:: Input data ::
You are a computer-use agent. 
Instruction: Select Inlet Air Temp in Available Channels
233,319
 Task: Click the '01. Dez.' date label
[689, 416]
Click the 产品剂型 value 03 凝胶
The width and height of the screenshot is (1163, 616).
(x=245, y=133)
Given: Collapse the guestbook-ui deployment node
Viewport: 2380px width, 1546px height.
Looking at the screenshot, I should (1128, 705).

--

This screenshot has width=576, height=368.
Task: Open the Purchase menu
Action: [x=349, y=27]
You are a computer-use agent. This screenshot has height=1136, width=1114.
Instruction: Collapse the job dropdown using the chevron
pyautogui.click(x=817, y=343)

:: Problem details ::
Lay out everything from the line containing "This screenshot has width=576, height=368." down to the line containing "pyautogui.click(x=817, y=343)" as a numbered list, with blank lines left out.

:: Exercise response ::
1. This screenshot has width=576, height=368.
2. Task: Open the Purchase menu
3. Action: [x=349, y=27]
4. You are a computer-use agent. This screenshot has height=1136, width=1114.
5. Instruction: Collapse the job dropdown using the chevron
6. pyautogui.click(x=817, y=343)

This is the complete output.